- _SHORT TASK_
Reproduce the material from the line holding "Task: Click the back navigation arrow" through the line holding "The image size is (1456, 819).", inclusive, substituting "close button" for "back navigation arrow" and keeping everything else the same.

- _GIVEN INFORMATION_
########

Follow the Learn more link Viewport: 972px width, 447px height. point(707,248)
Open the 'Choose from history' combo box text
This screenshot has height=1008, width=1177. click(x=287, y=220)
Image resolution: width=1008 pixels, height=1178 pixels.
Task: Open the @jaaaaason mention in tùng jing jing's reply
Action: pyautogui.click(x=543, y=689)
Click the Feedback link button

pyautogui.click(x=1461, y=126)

########

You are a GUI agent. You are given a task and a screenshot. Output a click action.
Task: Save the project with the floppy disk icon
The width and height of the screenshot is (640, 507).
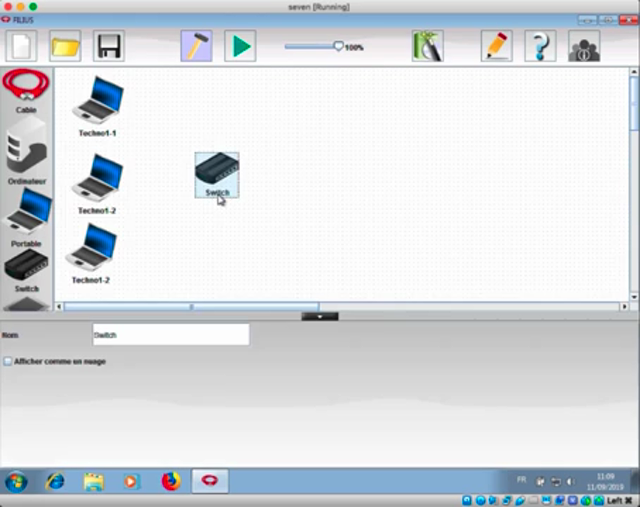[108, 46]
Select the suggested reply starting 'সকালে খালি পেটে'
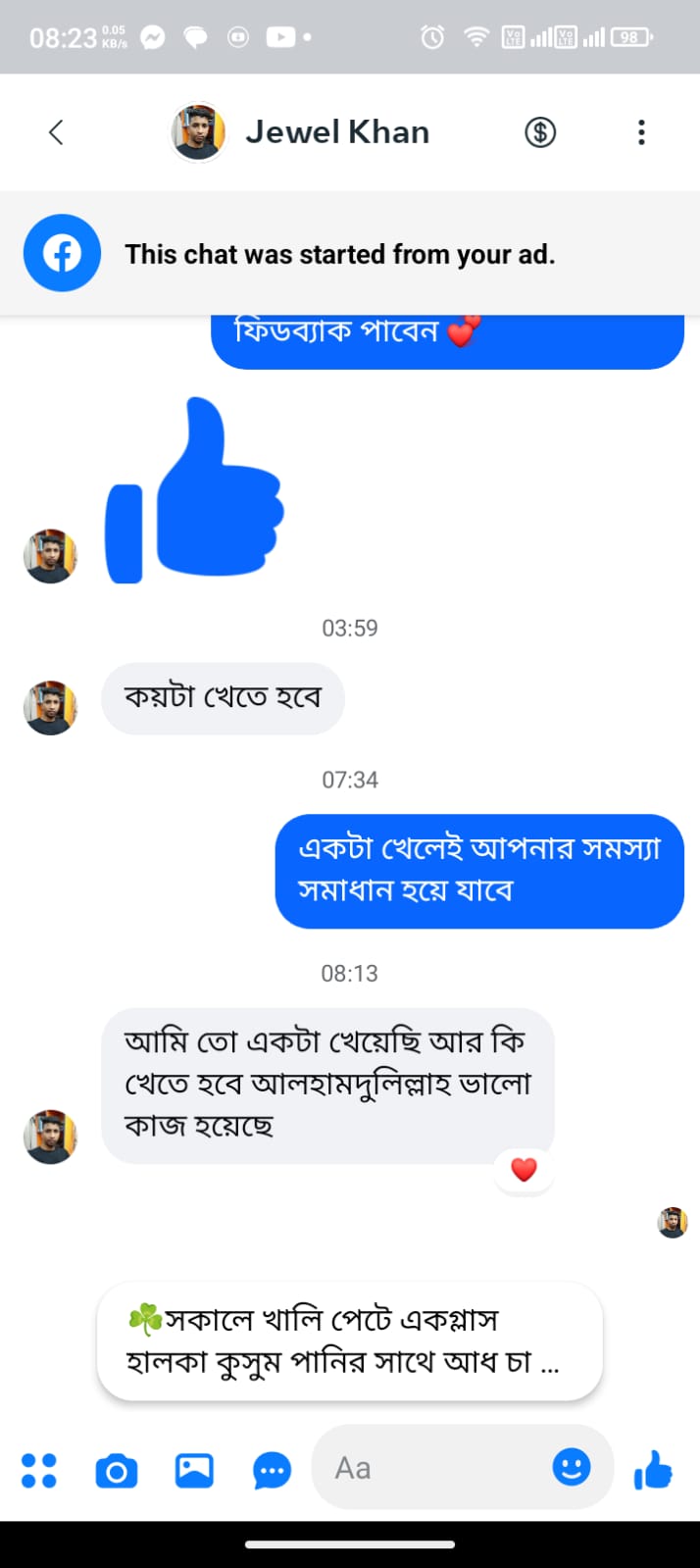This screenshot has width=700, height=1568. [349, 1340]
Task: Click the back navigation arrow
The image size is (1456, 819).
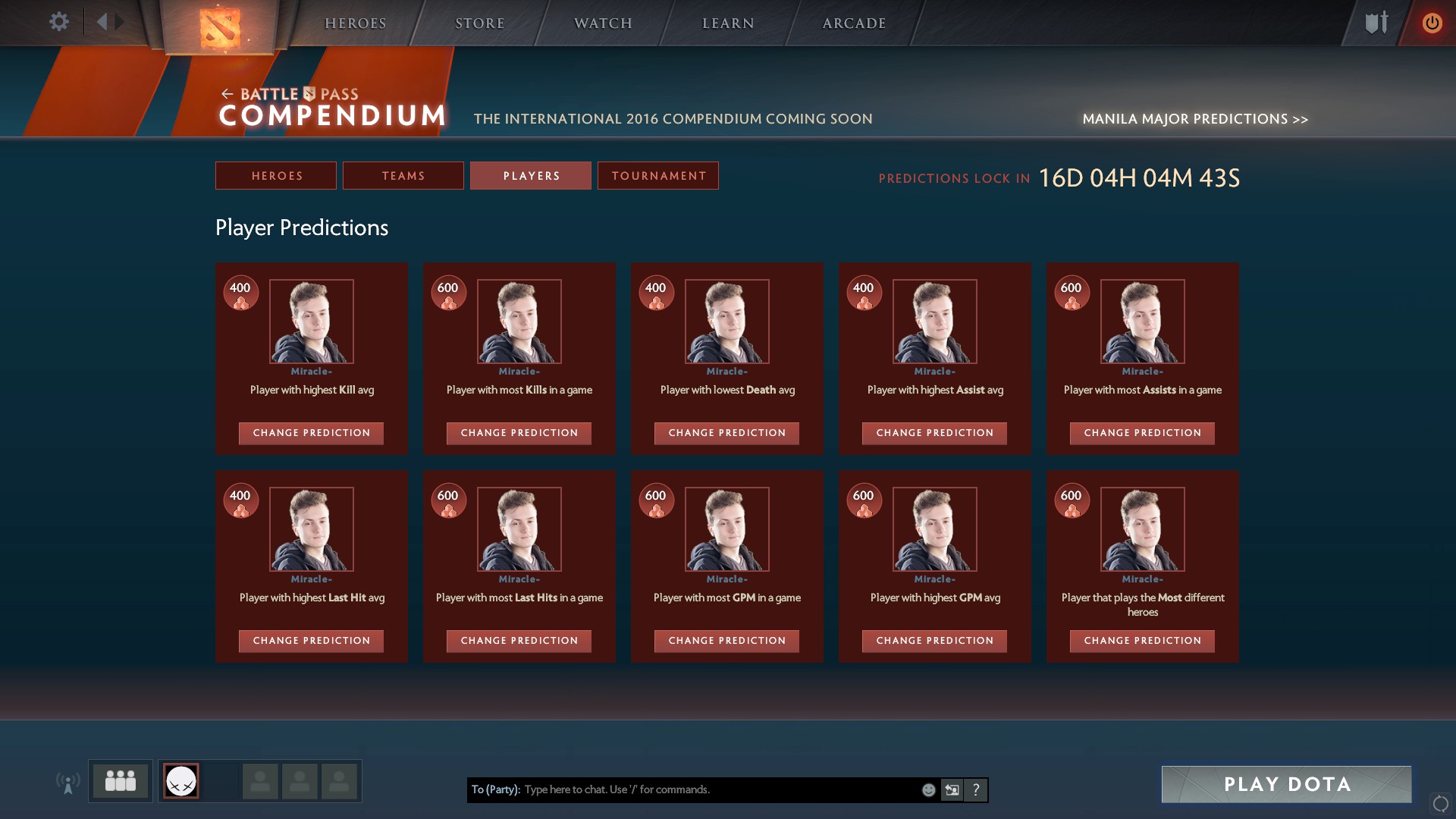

########

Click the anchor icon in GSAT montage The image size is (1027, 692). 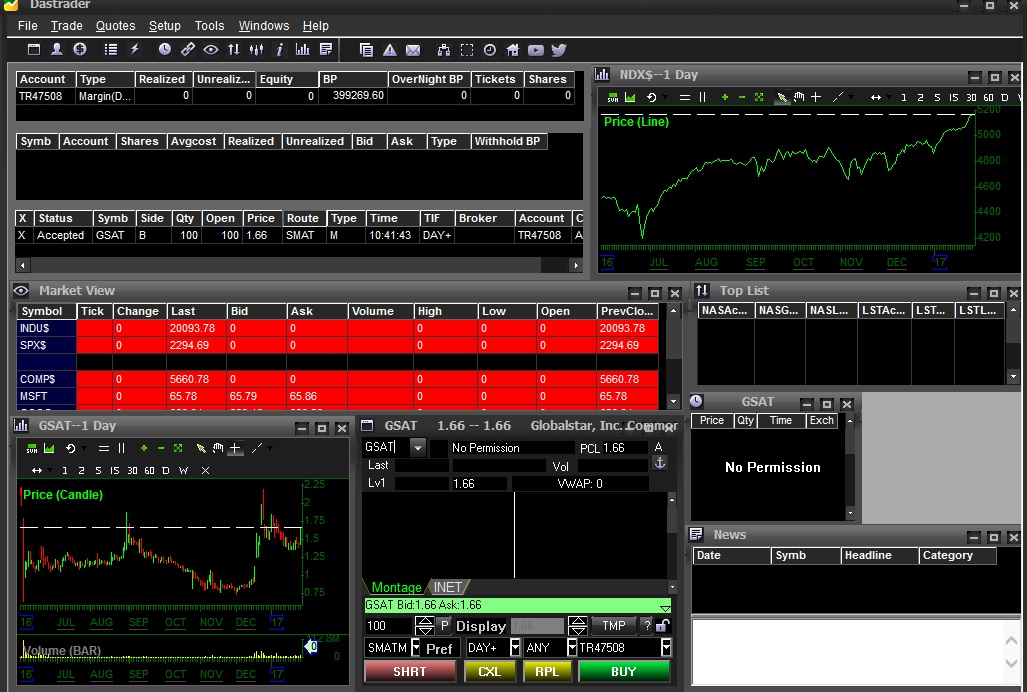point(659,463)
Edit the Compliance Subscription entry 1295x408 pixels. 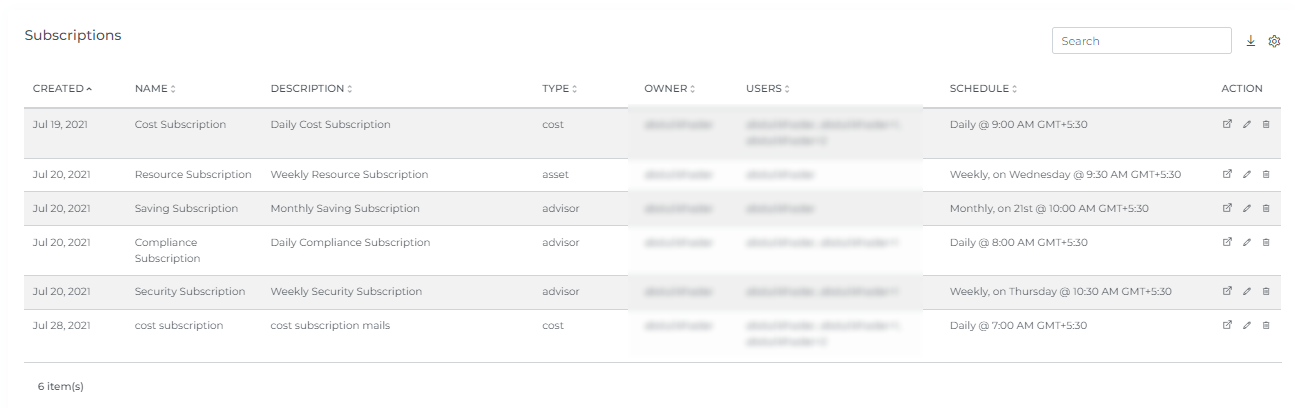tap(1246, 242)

########

- _SOLUTION FOR THIS PROBLEM_
Task: Click the close button
The image size is (1456, 819).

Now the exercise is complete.